■ **Stored items**
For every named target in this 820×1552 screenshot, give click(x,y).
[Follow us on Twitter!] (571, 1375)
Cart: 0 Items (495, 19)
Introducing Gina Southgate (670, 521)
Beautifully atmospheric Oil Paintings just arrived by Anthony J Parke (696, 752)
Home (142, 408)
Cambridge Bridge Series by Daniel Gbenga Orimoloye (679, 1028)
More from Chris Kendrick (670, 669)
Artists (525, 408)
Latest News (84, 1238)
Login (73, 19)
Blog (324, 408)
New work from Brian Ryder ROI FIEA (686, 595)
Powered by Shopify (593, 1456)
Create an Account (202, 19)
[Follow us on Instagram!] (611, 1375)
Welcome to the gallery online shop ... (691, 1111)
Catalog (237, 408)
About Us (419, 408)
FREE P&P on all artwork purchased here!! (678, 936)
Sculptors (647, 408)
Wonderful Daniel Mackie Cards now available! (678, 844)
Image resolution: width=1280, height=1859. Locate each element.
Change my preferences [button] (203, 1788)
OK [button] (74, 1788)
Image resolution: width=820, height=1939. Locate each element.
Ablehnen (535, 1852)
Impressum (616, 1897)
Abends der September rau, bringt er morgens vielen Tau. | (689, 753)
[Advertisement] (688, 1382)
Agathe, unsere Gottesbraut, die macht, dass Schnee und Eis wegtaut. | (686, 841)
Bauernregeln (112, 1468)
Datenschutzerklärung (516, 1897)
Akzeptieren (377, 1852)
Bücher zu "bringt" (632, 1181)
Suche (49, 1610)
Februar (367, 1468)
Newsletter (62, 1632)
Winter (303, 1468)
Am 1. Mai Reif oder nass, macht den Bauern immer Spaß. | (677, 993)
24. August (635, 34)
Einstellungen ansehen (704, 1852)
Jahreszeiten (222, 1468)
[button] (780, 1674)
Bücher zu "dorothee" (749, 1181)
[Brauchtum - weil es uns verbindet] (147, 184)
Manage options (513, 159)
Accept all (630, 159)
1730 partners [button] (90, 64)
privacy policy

■ **EXERCISE**
Each line of the data above containing the string "bringt" is to be copied.

■ **SOLUTION TO THIS PROBLEM**
Abends der September rau, bringt er morgens vielen Tau. | (689, 753)
Bücher zu "bringt" (632, 1181)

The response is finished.